### What you will do
The answer consists of the lines from the line holding "You are a GUI" through the last line of the entries, retyped exactly, and nothing else. No pictures belong in it.

--

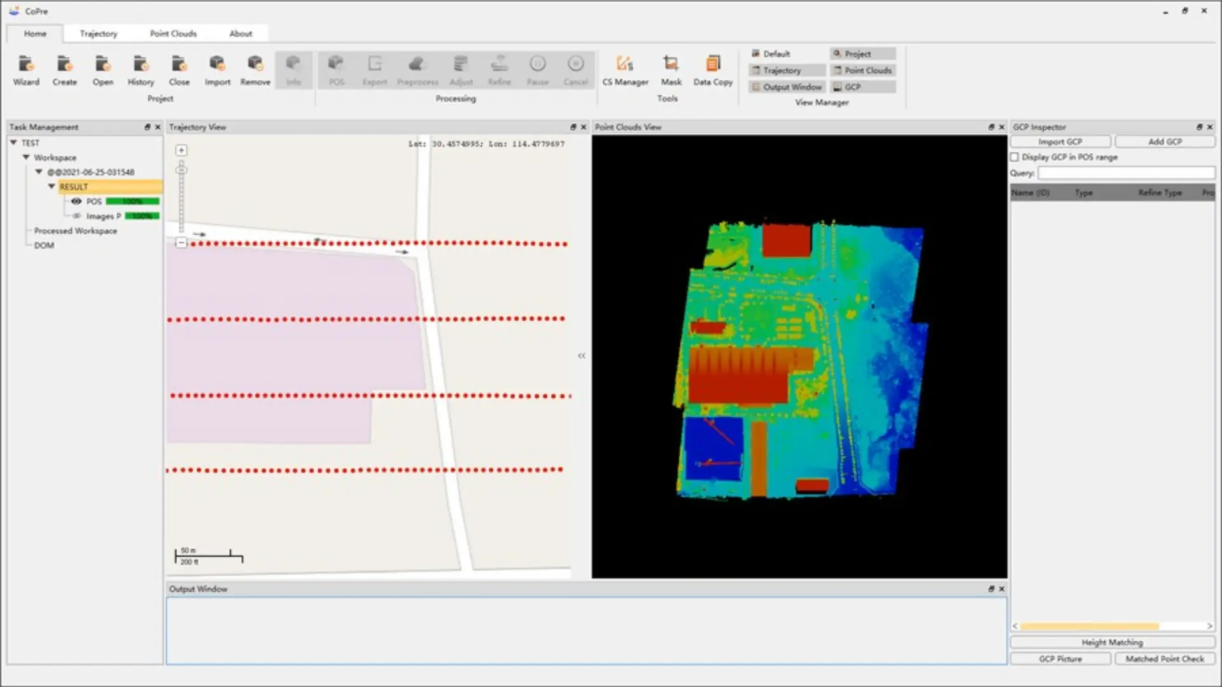This screenshot has height=687, width=1222.
Task: Open the Mask tool
Action: (x=671, y=70)
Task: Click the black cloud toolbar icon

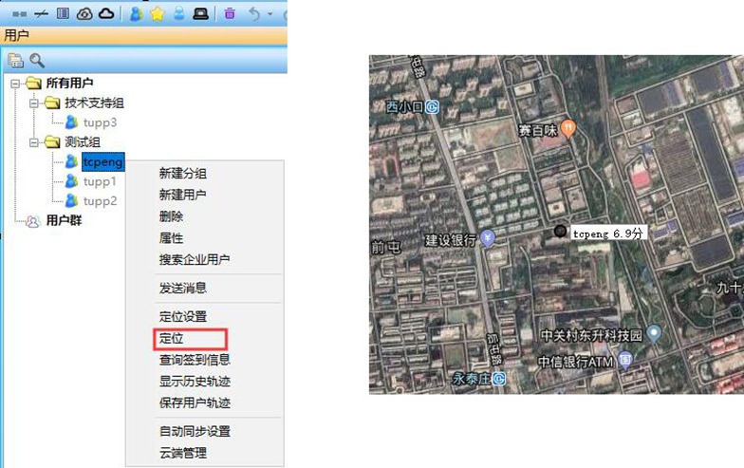Action: [x=106, y=13]
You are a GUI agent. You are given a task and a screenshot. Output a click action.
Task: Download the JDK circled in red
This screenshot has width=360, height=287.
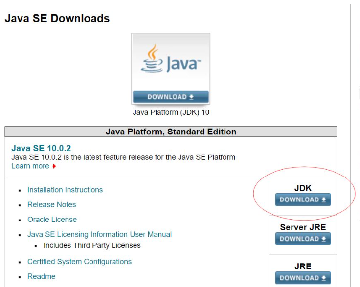(x=303, y=199)
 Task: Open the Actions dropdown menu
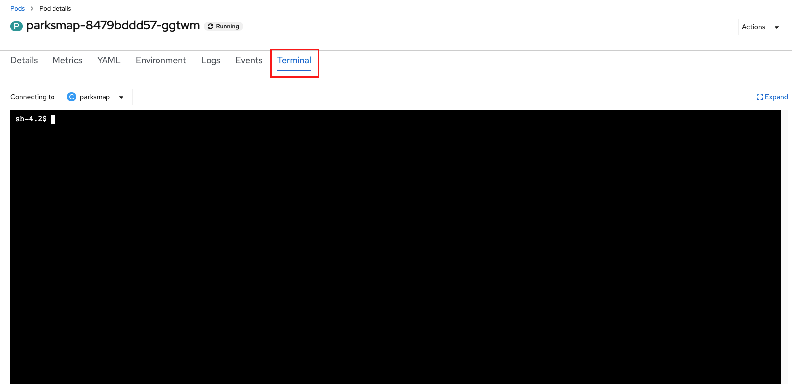(x=762, y=27)
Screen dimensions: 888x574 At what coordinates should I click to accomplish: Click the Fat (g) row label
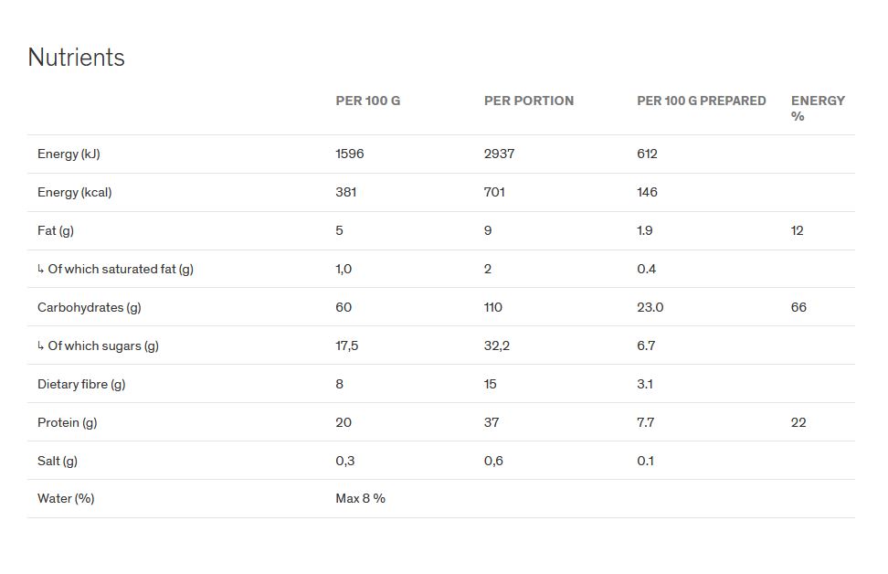[x=56, y=230]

--

### Worked solution
You are a GUI agent. You are given a task and a screenshot. Output a click action.
Task: Download the JDK circled in red
This screenshot has width=360, height=287.
(x=303, y=199)
 Task: Open the Actions dropdown menu
(x=762, y=27)
Screen dimensions: 888x574 At what coordinates should I click to accomplish: Click the Fat (g) row label
[x=56, y=230]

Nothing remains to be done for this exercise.